Buradan yola çıkarak birçok insan PKK yapısını çok karışık gördü, hatta çok fazla sorunları yüklenen bir yapı olarak değerlendirdi. Ortalıkta kalmış, aylak takımının hareketi olarak değerlendirenler de az değildi. O duruma bakarak, “bundan bir şey çıkmaz, kendi yükü altında eriyip gider” diye hesap yapanlar da çok oldu. Ama bütün hesaplar Önderlik çizgisinin sosyalizm anlayışının insanı ele alış ve çözümleyiş gücü karşısında boşa çıktı. Kendi içinde dağılacak bir örgüt olması beklenirken, gericiliği dağıtan bir örgüt oldu.

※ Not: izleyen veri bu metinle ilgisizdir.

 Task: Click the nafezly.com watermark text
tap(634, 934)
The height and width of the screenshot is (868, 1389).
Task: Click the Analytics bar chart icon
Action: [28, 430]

Apocu hareket bir emek hareketidir, ama hamalca veya lafta bir emek hareketi değildir. Gerçekten üreten, yaratan, insana ve topluma hizmet eden bir emeğin sahibidir. Bu bakımdan Apocu sosyalizm bir emek hareketi, çalışma, çaba ve üretim hareketidir. Dolayısıyla bir hizmet hareketidir; Apoculuk sosyalizmi ve sosyalistliği topluma ve insana hizmet olarak görür. Önderlik bundan zevk aldığını, Kürt insanı değişip geliştikçe, Kürt toplumu insanlıkla bütünleştikçe ve insanlığa hizmet edecek adımlar attıkça müthiş haz aldığını birçok kez dile getirdi. Kendisini tümüyle bir hizmet gücü olarak tanımladı ve militanlığı öyle ele aldı. Önderlik, hizmet eden militanların eşit yapısı içerisinde, hizmette birinci olduğunu dile getirdi. Apocu felsefenin yaşama yaklaşımı, sonsuz hizmet yaklaşımıdır; hiçbir çıkar gözetmiyor, hiçbir engel tanımıyor ve topluma hizmet için bütün imkanları kullanmayı esas alıyor.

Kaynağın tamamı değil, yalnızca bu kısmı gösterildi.